:: Task directions ::
When you reach the line containing "Ψυχική υγεία και ευεξία (512, 750)" in the records below, start copying exactly, and stop once you have copied the line containing "Τρόποι πληρωμής (113, 1450)".

:: Extracted data ::
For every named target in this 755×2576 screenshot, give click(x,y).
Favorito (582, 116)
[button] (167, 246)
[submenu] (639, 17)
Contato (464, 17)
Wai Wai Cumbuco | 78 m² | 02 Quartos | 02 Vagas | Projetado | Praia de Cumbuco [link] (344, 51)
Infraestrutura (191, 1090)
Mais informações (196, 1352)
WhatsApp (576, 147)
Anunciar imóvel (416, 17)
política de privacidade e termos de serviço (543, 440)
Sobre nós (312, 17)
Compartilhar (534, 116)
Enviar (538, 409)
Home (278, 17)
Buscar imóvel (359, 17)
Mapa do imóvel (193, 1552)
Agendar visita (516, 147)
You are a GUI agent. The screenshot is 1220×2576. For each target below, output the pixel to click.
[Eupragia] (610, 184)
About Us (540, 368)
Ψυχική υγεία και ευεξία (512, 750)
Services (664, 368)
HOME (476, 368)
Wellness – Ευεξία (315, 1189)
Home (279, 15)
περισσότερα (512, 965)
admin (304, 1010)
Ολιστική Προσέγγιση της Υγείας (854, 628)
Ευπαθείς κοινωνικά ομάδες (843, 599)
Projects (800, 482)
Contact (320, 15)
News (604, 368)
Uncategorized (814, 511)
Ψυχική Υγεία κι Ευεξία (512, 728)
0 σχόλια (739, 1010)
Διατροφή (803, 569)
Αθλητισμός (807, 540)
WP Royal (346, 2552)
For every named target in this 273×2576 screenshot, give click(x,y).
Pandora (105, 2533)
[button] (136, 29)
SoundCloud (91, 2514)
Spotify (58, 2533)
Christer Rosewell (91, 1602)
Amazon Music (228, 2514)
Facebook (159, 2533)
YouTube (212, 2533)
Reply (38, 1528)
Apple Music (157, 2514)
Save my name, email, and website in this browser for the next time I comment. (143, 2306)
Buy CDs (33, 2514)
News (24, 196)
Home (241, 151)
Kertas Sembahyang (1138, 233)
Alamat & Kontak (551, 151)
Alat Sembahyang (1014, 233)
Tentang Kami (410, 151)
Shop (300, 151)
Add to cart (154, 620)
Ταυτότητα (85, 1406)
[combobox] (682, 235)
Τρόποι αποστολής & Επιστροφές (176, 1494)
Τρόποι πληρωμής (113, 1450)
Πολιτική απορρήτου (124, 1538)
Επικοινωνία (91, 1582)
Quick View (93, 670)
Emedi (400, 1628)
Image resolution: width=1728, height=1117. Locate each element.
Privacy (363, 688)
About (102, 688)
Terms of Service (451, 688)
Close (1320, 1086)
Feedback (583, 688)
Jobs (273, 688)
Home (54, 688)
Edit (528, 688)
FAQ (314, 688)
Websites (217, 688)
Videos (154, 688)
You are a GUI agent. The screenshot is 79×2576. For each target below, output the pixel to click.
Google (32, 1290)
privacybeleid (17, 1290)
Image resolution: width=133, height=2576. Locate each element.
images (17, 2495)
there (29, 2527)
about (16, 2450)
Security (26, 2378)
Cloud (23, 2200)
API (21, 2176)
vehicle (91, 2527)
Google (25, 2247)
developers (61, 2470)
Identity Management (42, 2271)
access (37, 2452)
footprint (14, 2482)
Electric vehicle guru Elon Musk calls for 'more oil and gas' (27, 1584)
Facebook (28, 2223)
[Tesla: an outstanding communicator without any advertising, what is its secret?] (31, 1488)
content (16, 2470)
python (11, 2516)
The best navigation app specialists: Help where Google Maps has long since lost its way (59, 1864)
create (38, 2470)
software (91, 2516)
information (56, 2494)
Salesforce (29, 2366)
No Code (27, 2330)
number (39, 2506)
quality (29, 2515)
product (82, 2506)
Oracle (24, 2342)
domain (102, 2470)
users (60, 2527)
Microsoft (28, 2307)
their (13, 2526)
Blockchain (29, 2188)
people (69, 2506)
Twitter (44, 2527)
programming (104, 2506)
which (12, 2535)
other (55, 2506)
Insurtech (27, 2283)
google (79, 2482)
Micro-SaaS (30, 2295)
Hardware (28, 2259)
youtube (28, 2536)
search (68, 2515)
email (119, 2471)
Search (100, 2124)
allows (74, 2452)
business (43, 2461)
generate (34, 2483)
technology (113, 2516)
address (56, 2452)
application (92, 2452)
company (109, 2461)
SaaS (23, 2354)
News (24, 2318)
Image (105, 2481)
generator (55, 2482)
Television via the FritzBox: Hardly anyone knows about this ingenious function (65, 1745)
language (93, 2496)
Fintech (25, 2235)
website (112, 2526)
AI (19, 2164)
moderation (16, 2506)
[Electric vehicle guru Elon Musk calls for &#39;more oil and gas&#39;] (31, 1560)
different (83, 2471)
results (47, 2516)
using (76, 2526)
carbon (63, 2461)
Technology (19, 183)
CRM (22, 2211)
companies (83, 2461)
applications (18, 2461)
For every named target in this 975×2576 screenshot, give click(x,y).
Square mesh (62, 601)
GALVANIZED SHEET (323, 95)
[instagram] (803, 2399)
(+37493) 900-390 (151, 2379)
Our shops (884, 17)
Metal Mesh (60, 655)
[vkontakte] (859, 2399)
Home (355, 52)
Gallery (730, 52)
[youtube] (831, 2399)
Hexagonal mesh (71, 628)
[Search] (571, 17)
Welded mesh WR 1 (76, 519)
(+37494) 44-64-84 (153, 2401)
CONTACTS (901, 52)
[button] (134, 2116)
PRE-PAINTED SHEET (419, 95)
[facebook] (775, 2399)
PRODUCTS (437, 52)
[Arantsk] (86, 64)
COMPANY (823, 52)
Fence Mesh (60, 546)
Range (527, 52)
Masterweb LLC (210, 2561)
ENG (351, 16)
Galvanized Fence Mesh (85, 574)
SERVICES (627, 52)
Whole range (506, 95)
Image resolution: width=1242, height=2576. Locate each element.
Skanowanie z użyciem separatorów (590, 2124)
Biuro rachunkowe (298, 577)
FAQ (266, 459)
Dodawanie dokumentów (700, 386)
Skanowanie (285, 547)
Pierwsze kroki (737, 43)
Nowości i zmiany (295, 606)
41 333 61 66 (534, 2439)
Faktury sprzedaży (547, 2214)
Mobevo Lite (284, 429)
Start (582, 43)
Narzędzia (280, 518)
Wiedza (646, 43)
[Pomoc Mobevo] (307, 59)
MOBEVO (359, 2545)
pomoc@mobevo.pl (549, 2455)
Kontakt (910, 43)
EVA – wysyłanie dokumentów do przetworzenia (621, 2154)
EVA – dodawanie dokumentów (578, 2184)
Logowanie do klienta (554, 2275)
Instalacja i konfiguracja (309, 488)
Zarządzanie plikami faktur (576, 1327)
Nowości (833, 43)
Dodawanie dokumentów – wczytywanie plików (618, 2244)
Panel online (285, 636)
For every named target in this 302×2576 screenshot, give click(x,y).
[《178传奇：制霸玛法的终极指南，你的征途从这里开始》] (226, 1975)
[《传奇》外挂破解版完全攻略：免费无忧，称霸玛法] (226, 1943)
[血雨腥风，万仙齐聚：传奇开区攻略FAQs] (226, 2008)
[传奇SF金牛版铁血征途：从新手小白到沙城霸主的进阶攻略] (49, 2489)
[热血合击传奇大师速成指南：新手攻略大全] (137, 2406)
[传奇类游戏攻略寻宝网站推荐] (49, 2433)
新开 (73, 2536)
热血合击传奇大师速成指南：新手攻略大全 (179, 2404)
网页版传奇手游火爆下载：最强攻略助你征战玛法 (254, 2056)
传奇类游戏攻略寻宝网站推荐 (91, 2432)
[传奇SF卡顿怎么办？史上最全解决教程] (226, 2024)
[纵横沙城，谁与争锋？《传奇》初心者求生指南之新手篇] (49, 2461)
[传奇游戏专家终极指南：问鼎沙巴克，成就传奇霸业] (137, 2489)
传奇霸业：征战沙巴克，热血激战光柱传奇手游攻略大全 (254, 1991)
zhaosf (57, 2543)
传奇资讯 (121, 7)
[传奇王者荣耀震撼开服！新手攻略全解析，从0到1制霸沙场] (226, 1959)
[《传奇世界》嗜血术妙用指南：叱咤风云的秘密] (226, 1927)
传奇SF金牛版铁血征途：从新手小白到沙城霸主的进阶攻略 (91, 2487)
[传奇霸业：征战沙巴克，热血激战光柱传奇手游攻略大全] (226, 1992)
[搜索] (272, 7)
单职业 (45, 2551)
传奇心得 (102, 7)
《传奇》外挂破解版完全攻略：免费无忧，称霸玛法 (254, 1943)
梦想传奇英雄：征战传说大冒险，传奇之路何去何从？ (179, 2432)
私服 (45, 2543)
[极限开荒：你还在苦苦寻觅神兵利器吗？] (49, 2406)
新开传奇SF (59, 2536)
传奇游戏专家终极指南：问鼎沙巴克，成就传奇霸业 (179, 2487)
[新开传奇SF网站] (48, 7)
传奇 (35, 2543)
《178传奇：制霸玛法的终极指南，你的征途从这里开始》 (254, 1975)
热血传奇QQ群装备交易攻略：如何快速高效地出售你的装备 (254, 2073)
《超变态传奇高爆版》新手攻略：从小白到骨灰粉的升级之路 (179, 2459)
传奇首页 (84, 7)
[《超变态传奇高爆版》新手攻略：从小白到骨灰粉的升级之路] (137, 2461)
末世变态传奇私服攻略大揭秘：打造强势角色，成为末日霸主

:: Task solution ::
Ψυχική υγεία και ευεξία (512, 750)
Services (664, 368)
HOME (476, 368)
Wellness – Ευεξία (315, 1189)
Home (279, 15)
περισσότερα (512, 965)
admin (304, 1010)
Ολιστική Προσέγγιση της Υγείας (854, 628)
Ευπαθείς κοινωνικά ομάδες (843, 599)
Projects (800, 482)
Contact (320, 15)
News (604, 368)
Uncategorized (814, 511)
Ψυχική Υγεία κι Ευεξία (512, 728)
0 σχόλια (739, 1010)
Διατροφή (803, 569)
Αθλητισμός (807, 540)
WP Royal (346, 2552)
For every named target in this 273×2576 screenshot, give click(x,y).
Pandora (105, 2533)
[button] (136, 29)
SoundCloud (91, 2514)
Spotify (58, 2533)
Christer Rosewell (91, 1602)
Amazon Music (228, 2514)
Facebook (159, 2533)
YouTube (212, 2533)
Reply (38, 1528)
Apple Music (157, 2514)
Save my name, email, and website in this browser for the next time I comment. (143, 2306)
Buy CDs (33, 2514)
News (24, 196)
Home (241, 151)
Kertas Sembahyang (1138, 233)
Alamat & Kontak (551, 151)
Alat Sembahyang (1014, 233)
Tentang Kami (410, 151)
Shop (300, 151)
Add to cart (154, 620)
Ταυτότητα (85, 1406)
[combobox] (682, 235)
Τρόποι αποστολής & Επιστροφές (176, 1494)
Τρόποι πληρωμής (113, 1450)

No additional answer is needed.